▸ REQUEST: Copy the material below word for word, leaving out the pictures.

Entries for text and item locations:
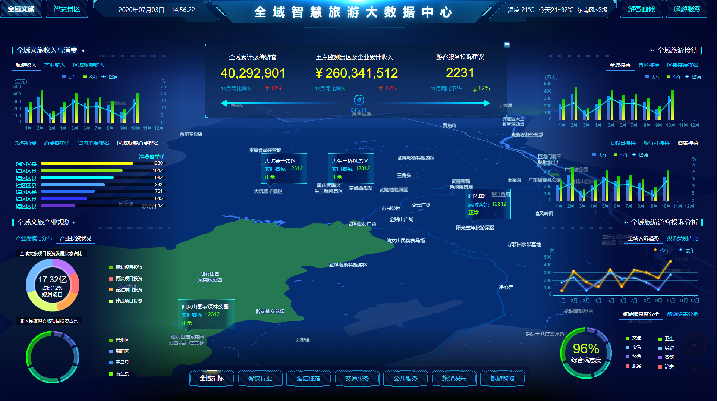718x401 pixels.
Task: Expand the chevron on the right panel header above the line chart
Action: tap(627, 222)
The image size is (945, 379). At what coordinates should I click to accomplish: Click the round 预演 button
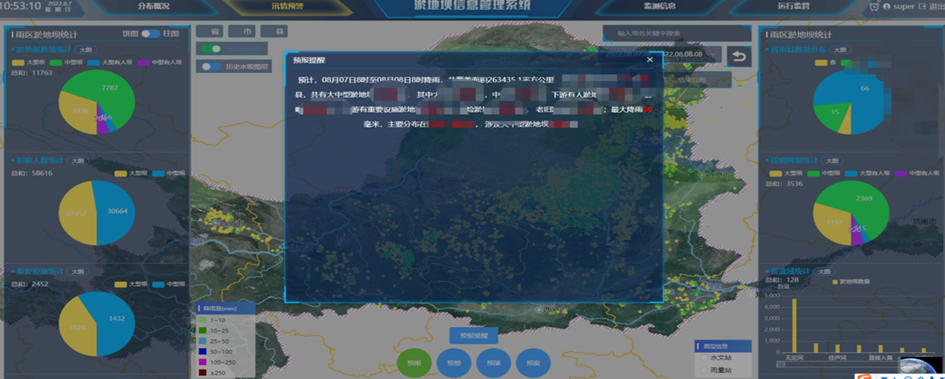pos(493,363)
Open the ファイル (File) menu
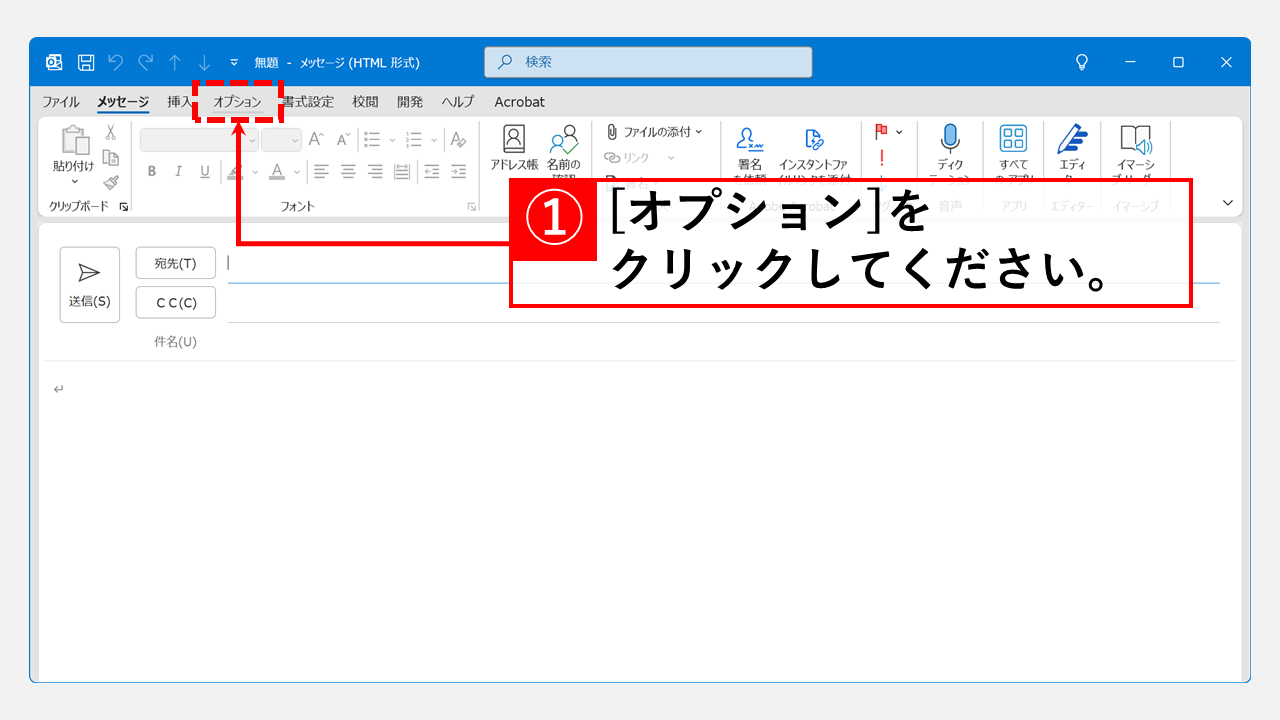Viewport: 1280px width, 720px height. (60, 101)
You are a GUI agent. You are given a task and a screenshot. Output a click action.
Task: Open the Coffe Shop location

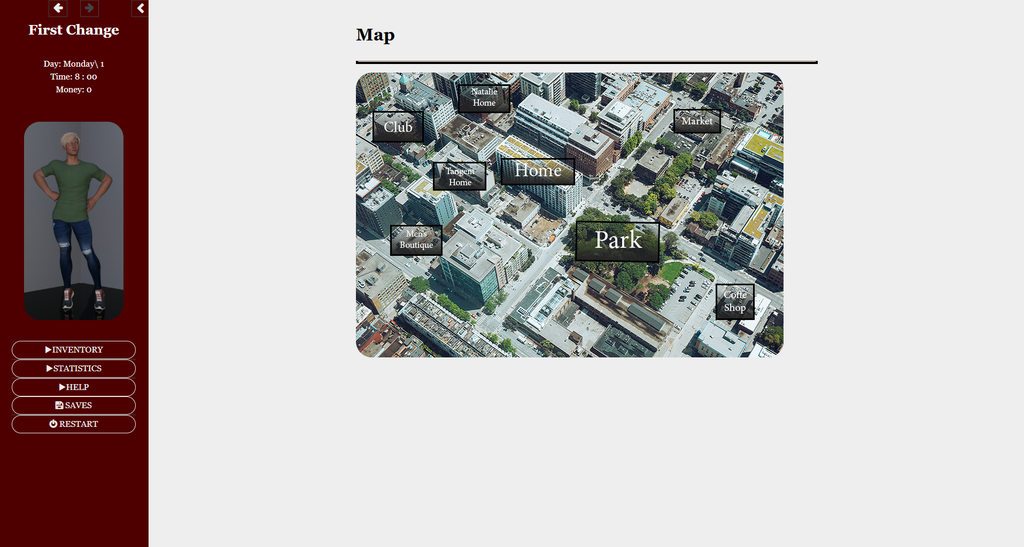735,302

▸ OUTPUT:
718x401 pixels.
Task: Expand the chevron on the right panel header above the line chart
Action: tap(627, 222)
The image size is (945, 379). At what coordinates should I click to accomplish: Click the round 预演 button
pos(493,363)
Open the ファイル (File) menu
Viewport: 1280px width, 720px height. (60, 101)
You are a GUI agent. You are given a task and a screenshot. Output a click action.
Task: Open the Coffe Shop location

735,302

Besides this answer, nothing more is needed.